Given problem A: Write out the excerpted passage word for word, beginning at the words "Okay, I needed" and stopping after the words "to... teacher sabotage.".

Excerpted passage:
And these are just the highlights.

The Bush administration has been an unmitigated disaster for the USA, Iraq, Afghanistan, Lebanon and most of the world.

These are seeds that will be sown, if the "impeachment" side of the progressive coalition gets its way. Instead of the Truth & Reconciliation side.

We have had the "Truth & Reconciliation" in the 80's (Iran-Contra) and what did we get out of it? Nothing!!! No actually worse than nothing, people who know that you can bully the opposition into subservience, and that have no problems doing it.

Anonymous said...

Okay, I needed to chime in when you mentioned "teaching to the test".

You see, this is a fallacy, and the failure of the Shrub's "No Child Left Behind" initiative is partly due to... teacher sabotage.

Teachers are a sometimes arrogant and very stubborn lot. They don't like being told what to do. They often after a few years get into a set pattern and stick by that learned pattern no matter what. We're talking about people forced to treat children as a production-line product. Insert English here, Math there, History over there, Science here, and spit out an educated and intelligent young adult. Some teachers are forced to deal with hundreds of different children each day, though attempts to reduce classroom size has brought that number down to a mere hundred or so. Thus in order to deal with the situation and not just burn out like a carbon-based meteor in the atmosphere, teachers create rote patterns and stick by them so they don't have quite as much work. (Note: not all teachers do. But a lot of them have, at least in the past.)

Suddenly this arrogant, ill-taught sunday-warrior comes up and says (like so many parents and parent-groups and other people who often don't have much of an idea of how much work it is to teach) sticks his nose in and says "you have to do it this way, and everything will be fixed. Trust me. I know better than you." And he passes laws to force this opinion on the teachers.

The teachers screamed in anger. How dare this inept bully demand they change what they do, force them to do so much more work when they are overworked already (and trust me, teachers are overworked and even having summers off isn't a vacation as often teachers are working summers to make ends meet or taking required college courses to meet other requirements to keep their job, often out of their own pockets).

"Teach to the Test" is in fact a load of bullshit. What has happened is a curriculum shift with requirements of knowledge before children are allowed to move on, and with consequences being placed on the schools' shoulders. A flexible teacher can take the requirements of the tests and impliment them without making a big deal of it. Most of what is required on these tests is standard fare for students in any case!

Through a combination of arrogance, passive-aggressive resistance, and stubbornness, teachers are working to sabotage the "No Child Left Behind" initiative and then point their fingers at the law and say "this is what's wrong, this is what is causing kids to drop out of school and stop trying." But kids? They're smart. They know when a teacher doesn't want to teach something. So they don't try. They goof off. They start misbehaving. They act like it doesn't matter.

What's worse is that in order to come to compliance... states set the standards. Those standardized tests? Well if kids aren't passing it... then states can lower the bar and instead of having say 70% be passing, change it to 20%. And states have done this.

And the truth is? NCLB is a bandaid on a gaping chest wound. There is one thing that works best to educating our children. That is to start young. Mandatory paid pre-school and kindergarten. If children are not taught fluency in reading, writing, and math by the end of 2nd grade, then they will often be playing "catch up" for the next nine years of school. It is from this core of underperforming students that many of our troublemakers and problem students come from.

The input:
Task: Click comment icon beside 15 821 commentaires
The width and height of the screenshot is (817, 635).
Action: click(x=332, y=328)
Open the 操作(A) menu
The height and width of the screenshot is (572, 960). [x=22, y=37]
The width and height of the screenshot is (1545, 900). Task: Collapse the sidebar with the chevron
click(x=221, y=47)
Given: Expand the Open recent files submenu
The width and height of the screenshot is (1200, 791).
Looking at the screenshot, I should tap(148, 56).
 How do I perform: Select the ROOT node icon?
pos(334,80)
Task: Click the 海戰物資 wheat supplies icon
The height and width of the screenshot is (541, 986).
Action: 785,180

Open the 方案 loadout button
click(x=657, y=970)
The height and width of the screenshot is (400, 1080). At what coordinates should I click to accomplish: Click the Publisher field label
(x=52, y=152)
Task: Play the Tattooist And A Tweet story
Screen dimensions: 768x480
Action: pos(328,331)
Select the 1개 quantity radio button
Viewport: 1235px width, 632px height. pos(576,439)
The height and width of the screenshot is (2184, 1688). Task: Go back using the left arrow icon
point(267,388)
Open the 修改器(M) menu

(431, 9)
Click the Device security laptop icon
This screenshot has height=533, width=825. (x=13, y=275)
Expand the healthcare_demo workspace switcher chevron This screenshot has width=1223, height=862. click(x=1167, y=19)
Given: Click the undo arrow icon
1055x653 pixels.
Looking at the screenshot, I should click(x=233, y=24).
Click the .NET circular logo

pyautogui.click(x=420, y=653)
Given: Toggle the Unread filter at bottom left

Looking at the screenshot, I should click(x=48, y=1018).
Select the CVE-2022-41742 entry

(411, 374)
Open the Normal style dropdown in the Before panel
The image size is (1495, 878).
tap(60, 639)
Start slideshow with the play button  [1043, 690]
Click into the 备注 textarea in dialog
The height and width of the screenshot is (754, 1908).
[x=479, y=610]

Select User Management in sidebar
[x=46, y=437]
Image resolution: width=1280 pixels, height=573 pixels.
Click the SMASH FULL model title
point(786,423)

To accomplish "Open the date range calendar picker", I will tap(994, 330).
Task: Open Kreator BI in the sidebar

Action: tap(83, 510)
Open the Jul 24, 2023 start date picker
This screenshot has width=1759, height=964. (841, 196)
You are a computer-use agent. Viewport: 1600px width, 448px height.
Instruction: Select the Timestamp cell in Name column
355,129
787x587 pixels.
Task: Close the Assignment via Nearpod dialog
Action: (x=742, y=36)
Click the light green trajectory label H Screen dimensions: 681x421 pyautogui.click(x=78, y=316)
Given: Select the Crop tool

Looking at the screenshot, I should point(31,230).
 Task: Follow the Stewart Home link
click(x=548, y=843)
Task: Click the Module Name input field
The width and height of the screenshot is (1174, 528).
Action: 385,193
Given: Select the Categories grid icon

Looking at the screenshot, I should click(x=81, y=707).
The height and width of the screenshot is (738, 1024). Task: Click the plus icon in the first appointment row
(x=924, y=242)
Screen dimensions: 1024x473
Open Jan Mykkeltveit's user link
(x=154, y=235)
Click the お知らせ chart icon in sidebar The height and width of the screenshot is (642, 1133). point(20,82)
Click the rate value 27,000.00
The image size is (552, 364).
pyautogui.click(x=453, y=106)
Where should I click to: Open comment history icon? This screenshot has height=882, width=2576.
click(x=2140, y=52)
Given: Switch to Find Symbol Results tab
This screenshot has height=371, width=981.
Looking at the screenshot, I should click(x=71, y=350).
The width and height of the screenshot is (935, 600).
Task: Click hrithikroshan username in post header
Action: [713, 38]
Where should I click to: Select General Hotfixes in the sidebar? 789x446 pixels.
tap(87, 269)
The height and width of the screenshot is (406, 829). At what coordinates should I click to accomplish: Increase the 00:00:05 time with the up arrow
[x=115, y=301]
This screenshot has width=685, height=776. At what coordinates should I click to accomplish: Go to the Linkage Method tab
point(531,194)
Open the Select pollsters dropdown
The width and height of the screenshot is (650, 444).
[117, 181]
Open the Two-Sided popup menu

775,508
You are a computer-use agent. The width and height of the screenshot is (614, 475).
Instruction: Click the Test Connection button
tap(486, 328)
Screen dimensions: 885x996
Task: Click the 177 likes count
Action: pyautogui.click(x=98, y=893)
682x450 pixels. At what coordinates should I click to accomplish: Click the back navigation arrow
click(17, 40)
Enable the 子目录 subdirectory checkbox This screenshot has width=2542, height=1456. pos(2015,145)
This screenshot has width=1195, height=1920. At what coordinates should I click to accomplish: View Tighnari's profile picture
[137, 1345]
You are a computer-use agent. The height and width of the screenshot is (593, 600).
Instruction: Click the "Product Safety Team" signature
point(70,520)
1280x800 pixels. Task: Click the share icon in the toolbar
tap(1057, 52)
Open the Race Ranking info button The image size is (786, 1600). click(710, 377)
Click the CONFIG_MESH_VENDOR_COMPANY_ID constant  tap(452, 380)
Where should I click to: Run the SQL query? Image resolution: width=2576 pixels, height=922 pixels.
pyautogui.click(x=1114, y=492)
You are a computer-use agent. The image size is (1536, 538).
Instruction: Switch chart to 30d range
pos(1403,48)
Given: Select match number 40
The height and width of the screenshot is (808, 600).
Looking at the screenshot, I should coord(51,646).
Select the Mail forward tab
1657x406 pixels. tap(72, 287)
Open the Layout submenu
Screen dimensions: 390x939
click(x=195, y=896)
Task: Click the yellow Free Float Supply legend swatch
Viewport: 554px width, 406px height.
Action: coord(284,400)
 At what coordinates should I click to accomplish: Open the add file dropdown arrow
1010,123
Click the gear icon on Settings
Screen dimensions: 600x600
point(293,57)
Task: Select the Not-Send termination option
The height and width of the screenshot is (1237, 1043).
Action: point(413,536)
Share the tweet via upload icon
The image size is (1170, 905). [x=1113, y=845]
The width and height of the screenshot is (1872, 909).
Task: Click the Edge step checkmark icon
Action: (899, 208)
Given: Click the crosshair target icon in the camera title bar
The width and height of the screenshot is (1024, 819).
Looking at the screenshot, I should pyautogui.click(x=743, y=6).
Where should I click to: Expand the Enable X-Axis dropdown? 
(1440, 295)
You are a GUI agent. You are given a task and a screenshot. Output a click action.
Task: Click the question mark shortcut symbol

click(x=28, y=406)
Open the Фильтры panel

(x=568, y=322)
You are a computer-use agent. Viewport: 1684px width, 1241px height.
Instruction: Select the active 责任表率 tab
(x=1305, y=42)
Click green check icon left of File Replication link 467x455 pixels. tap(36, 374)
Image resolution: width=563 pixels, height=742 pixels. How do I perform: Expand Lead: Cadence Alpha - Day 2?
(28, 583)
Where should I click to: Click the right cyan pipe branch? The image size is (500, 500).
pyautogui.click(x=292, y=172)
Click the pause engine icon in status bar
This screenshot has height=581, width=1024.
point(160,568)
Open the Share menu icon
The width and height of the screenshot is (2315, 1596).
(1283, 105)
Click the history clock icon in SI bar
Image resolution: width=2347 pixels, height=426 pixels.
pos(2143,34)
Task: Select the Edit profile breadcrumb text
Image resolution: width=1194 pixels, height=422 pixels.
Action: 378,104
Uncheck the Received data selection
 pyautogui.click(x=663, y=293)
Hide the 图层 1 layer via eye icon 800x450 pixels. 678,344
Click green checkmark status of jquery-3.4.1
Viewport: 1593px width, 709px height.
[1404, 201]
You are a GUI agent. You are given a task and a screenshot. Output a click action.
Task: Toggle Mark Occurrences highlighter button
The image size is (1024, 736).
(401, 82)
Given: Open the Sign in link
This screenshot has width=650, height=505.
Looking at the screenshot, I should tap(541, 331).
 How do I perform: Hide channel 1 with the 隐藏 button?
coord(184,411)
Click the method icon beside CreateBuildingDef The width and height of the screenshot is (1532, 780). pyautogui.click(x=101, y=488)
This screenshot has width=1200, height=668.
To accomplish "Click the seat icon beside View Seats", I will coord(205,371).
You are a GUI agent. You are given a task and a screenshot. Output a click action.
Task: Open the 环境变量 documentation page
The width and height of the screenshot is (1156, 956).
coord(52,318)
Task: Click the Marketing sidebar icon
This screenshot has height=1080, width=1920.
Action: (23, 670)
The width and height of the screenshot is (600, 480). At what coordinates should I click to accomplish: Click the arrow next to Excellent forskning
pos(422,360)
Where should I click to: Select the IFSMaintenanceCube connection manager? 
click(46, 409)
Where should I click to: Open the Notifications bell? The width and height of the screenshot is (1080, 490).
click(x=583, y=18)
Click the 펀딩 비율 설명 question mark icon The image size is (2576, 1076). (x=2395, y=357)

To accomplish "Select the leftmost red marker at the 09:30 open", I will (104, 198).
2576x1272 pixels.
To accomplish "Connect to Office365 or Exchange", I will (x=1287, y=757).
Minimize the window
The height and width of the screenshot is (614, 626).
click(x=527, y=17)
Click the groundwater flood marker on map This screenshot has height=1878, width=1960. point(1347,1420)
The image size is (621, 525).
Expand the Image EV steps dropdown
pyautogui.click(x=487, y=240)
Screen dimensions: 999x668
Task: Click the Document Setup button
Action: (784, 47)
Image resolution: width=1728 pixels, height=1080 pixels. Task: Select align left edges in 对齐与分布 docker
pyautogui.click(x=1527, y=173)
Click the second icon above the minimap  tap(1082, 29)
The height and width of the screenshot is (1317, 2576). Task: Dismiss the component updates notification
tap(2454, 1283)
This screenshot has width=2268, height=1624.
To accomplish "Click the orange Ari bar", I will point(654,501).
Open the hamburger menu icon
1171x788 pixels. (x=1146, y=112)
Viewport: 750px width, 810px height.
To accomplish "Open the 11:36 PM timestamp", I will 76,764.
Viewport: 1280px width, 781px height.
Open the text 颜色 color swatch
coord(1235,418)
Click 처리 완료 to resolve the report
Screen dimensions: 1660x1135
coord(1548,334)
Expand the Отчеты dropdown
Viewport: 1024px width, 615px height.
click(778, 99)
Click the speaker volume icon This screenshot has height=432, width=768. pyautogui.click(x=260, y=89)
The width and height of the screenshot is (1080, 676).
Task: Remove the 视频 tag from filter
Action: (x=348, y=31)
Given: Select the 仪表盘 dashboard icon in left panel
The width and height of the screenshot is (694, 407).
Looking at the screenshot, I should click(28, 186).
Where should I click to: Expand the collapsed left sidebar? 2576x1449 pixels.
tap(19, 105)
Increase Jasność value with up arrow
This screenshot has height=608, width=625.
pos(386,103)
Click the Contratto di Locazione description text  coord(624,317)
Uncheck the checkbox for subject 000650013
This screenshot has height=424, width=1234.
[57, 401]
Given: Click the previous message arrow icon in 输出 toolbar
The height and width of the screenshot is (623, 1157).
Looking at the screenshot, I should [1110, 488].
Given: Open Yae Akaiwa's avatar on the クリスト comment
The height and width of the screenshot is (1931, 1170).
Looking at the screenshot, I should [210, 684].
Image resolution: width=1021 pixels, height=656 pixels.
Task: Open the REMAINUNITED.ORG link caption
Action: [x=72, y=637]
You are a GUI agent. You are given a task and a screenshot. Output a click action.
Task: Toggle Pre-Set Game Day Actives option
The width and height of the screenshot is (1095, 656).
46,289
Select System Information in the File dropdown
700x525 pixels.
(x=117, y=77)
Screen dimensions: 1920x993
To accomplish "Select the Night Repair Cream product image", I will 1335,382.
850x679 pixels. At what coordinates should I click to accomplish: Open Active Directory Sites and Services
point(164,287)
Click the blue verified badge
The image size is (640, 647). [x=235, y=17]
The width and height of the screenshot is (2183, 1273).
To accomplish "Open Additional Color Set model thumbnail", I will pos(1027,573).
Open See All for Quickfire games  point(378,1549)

Given problem B: In the listing, revise the lines that begin at the line that has "Task: Click the Marketing sidebar icon" and stop after the line that has "will (104, 198)." by putting "Sales" in place of "Marketing" and leaving everything else as it is. Return only those lines.

Exercise result A:
Okay, I needed to chime in when you mentioned "teaching to the test".

You see, this is a fallacy, and the failure of the Shrub's "No Child Left Behind" initiative is partly due to... teacher sabotage.

Exercise result B:
Task: Click the Sales sidebar icon
This screenshot has height=1080, width=1920.
Action: (23, 670)
The width and height of the screenshot is (600, 480). At what coordinates should I click to accomplish: Click the arrow next to Excellent forskning
pos(422,360)
Where should I click to: Select the IFSMaintenanceCube connection manager? 
click(46, 409)
Where should I click to: Open the Notifications bell? The width and height of the screenshot is (1080, 490).
click(x=583, y=18)
Click the 펀딩 비율 설명 question mark icon The image size is (2576, 1076). (x=2395, y=357)

To accomplish "Select the leftmost red marker at the 09:30 open", I will (104, 198).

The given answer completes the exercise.